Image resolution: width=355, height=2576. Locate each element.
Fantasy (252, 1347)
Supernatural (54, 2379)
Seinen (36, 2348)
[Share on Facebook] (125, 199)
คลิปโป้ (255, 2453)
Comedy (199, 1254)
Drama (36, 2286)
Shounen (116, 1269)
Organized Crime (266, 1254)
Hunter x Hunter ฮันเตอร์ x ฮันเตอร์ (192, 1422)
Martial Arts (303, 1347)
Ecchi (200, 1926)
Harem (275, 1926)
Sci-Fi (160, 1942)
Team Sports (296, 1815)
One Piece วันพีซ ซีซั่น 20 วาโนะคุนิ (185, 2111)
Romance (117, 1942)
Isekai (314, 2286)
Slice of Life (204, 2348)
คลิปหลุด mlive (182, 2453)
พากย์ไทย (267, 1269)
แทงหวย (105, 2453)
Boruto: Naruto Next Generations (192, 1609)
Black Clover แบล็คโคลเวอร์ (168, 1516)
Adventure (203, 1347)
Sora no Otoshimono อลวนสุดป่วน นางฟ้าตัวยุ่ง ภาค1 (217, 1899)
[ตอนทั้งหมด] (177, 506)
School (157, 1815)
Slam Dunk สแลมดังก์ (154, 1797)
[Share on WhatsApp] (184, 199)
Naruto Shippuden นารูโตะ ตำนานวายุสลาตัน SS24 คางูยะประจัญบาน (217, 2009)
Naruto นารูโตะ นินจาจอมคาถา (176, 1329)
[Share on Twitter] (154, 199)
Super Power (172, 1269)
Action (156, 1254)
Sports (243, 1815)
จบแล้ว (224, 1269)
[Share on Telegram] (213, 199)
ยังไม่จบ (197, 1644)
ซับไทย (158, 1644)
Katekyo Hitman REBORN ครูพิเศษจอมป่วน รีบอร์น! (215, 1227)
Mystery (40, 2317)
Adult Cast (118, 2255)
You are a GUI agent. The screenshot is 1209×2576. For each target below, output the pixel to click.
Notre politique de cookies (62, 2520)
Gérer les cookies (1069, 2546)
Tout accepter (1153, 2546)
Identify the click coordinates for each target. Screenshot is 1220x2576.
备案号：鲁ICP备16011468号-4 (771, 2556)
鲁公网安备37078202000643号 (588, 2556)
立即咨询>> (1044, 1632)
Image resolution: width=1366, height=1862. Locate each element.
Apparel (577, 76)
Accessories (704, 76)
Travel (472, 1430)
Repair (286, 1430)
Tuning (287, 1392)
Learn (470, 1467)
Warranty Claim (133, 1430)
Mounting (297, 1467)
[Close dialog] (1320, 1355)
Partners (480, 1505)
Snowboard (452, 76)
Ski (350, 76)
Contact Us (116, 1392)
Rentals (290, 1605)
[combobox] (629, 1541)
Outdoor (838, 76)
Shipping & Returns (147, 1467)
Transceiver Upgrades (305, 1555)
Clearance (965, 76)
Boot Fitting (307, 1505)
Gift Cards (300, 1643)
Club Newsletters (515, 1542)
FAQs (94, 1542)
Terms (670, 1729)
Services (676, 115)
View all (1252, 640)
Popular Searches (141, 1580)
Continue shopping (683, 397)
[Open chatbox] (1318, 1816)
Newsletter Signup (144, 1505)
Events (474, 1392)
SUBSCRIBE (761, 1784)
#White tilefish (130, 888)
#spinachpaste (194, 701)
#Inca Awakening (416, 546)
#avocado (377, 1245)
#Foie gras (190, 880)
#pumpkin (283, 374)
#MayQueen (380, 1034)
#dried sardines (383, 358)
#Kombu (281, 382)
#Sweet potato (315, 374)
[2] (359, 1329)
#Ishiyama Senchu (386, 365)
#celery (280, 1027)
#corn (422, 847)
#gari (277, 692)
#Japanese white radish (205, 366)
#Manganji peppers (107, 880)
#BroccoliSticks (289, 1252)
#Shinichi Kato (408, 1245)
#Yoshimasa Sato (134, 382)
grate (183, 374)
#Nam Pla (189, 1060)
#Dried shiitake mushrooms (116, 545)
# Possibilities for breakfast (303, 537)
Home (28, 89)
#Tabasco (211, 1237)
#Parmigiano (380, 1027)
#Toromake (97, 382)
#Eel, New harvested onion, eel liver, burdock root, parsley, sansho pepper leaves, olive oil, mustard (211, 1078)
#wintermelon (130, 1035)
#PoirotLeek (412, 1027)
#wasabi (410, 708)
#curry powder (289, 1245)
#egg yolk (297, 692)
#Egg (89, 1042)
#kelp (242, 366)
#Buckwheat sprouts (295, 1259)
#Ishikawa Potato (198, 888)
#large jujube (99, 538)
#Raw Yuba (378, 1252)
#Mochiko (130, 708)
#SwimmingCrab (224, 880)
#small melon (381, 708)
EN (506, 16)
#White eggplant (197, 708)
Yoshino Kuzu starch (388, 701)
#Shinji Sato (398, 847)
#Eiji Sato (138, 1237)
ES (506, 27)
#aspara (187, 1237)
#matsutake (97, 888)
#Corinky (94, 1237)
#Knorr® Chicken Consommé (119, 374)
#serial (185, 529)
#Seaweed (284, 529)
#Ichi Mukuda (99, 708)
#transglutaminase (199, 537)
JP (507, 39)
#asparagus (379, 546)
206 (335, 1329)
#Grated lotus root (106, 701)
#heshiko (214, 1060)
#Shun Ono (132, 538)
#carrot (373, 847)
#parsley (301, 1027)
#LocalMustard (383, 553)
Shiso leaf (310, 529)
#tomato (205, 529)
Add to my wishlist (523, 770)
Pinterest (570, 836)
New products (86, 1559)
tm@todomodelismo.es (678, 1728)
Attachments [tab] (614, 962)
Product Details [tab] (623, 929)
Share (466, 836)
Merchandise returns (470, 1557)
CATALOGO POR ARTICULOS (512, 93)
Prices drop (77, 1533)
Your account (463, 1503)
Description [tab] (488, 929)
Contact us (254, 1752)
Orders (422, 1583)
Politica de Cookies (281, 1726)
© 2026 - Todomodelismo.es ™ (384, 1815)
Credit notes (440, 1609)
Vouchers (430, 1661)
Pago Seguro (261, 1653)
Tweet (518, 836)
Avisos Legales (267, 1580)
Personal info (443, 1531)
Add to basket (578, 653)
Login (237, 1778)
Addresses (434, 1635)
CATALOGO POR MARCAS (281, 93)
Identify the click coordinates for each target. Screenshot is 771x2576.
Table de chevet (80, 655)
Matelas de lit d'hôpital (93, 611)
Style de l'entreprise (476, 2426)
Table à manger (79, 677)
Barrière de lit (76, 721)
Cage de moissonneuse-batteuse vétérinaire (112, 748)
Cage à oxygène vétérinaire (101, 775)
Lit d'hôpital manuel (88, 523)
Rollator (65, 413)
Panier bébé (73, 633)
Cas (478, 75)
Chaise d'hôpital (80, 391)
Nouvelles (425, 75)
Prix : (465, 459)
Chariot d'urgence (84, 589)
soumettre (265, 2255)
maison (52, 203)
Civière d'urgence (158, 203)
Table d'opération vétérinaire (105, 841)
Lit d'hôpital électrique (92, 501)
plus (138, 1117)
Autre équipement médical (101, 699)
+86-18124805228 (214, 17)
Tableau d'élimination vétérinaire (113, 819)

### WHAT IS BEING ASKED
Looking only at the listing, say how many lines include "root"; reply with the number alone.

### TASK SOLUTION
2